Mythos and Passion in Dance von Mirka Psaropoulou


AUGUST 12, 2010

“Mythos and Passion in Dance”
From Mirka Psaropoulou
We were introduced to Renato Zanella last January when the Lyriki Skini Ballet together with famous international dancers presented his elegant choreography “Alles Walzer” at the Athens Megaron Concert Hall (January 15, 2010). This time he was, for the second consecutive year, the organizer and choreographer of the ‘Ballet Nights’ in Syros (July 23-26) which concluded the annual Festival of the Aegean (which was established by the Greek-American conductor Peter Tiboris, who resides in New York).

Renato Zanella was born in Verona and for a decade (up to 2005) was the head of the ballet of the Vienna State Opera. For the ‘Ballet Nights’ in Syros he assembled four couples of internationally acclaimed dancers to illuminate with their presence the “Mythos and Passion in Dance”. Syros is an excellent choice for the venue to take place as the lucky inhabitants of Hermoupolis can brag they have the older and most beautiful theater in Greece called “Apollon” or “La piccolo Scala” in reference to the bigger opera theater in Milano.

The program comprised of 10 pieces, excerpts from the traditional as well as the modern ballet repertoire.
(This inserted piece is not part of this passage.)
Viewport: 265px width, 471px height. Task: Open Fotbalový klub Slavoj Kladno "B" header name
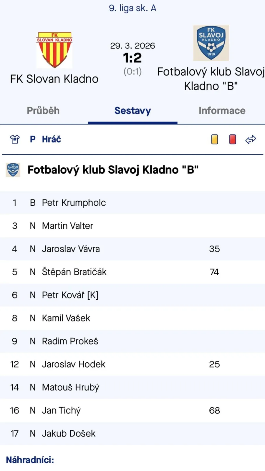point(211,79)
Though as a program it was indeed very attractive, the focal point of it was the world premiere of the ‘pas des deux’ from Medea by Mikis Theodorakis in a passionate and emotionally charged choreography by Renato Zanella. Maria Kousouni was the ideal interpreter of Medea and she managed to stun the audience with her unique body movement and wide spreads which were immensely more expressive compared to speech. She was like a felid teaching us the magic of motion. We all wish “Medea” can be completely choreographed.

Later on Maria together with Milos danced a whirlwind and dynamic “Slingerland” in an exciting choreography by William Forsyth (music by Bryars). The “Lacrymosa” from the Mozart Requiem was incomparably danced by Reiner Krenstetter (Vienna State Opera soloist) in a choreography by Gyula Pandis. Reiner was heart-breaking in the beauty of his interpretation, the expressiveness of his soul and the plasticity of his body.

Ana Chalendard from France danced excerpts from “Gigelle”, “Manon”, “La Bayadere” in classic purity followed by Beatrice Knopp who danced an extremely sensitive “Death of the Swan”. Finally, the bewitching balcony scene from “Romeo and Juliet” was a hymn to love in its tenderness and allure as danced by Esina and Eno Peci in the neo-romantic choreography by Renato Zanella.